Today, the Review-Journal published this op-ed by UNLV law professor Sylvia Lazos, defending Nevada's Supreme Court justices for their decision that may launch an outright political free-for-all in the Silver State. It's possible to imagine someone coming up with a reasoned defense of what the court did, I suppose, but this article doesn't do it.
Money quote:
During the civil rights era, initiatives amended state constitutions to delay or resist the implementation of bussing to integrate once segregated schools. These initiatives were struck down by federal and state courts. More recently, the U.S. Supreme Court struck down state constitutional amendments that would place term limits on congressional representatives and nullified attempts to place notations on ballots warning that a congressional representative had ignored the people's directive to serve a limited number of terms.

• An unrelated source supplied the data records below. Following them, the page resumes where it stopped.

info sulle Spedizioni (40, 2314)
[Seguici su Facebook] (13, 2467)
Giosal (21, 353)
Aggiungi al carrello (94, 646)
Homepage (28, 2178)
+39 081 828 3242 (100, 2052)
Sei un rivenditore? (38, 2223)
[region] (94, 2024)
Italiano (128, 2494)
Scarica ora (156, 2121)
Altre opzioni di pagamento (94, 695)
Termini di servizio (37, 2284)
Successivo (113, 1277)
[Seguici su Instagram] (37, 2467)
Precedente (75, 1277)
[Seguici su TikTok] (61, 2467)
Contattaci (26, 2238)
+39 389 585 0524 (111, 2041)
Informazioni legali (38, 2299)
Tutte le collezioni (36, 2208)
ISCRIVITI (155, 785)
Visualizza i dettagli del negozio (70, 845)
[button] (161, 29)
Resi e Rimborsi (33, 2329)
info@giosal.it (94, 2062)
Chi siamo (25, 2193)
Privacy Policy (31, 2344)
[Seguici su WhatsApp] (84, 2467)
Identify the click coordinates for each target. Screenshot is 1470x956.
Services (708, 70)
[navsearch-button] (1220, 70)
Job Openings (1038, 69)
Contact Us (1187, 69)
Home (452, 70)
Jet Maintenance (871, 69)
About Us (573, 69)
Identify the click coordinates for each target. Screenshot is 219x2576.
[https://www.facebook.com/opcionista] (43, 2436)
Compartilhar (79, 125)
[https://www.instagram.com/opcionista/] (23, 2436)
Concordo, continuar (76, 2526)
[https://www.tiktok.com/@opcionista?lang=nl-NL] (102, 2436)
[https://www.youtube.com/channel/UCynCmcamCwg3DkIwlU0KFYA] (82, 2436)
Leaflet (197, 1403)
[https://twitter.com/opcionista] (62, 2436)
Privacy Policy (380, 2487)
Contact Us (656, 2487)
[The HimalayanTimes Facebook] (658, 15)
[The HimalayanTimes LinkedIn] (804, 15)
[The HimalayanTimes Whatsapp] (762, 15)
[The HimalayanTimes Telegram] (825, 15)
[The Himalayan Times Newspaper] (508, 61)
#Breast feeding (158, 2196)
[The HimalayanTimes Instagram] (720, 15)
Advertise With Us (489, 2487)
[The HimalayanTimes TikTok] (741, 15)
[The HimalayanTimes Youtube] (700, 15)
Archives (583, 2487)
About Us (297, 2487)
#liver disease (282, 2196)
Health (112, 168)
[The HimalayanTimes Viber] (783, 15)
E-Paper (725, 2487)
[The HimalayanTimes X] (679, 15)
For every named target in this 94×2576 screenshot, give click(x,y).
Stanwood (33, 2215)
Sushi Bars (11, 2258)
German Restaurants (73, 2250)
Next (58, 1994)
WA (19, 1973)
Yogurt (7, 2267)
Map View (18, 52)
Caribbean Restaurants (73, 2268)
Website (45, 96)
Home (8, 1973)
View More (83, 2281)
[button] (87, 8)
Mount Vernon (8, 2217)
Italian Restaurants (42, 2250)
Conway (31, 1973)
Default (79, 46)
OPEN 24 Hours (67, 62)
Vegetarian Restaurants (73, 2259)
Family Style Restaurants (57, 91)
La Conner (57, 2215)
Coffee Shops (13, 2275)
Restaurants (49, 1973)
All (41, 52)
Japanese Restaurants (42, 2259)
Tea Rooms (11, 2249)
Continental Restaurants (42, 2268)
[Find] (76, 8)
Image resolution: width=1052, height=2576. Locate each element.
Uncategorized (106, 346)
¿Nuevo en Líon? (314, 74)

The problem with this, of course, is that the analogy comes nowhere close to fitting the current circumstances. Professor Lazos is citing examples in which (eventually) the U.S. Supreme Court used the U.S. Constitution to trump state law; it's called the Supremacy Clause, and it's pretty basic jurisprudence. The Nevada Supremes instead said the Legislature could ignore one provision of the state constitution in favor of another because abiding by both would be "inconvenient." The court did not declare the two-thirds supermajority requirement for taxes unconstitutional; it said it was less important than the mandate to fund public education ... and all these discussions were confined to a state issue, with the federal Constitutaion never coming into play.
Sigh. Your tax dollars at work.
A deal
... has been consummated. $836 million in new taxes. No gross receipts tax or other "broad-based" business tax. A two-thirds majority (barely) approved the package. The tax increase more than doubles the previous record for a single tax hike. Still, gamers, Kenny Guinn, and legislative Democrats have won at best a Pyrrhic victory. The voters should have long memories, and mark my words, if the 2005 or 2007 Legislature asks for an additional tax increase, a substantial boost in the gross gaming tax will likely top the list.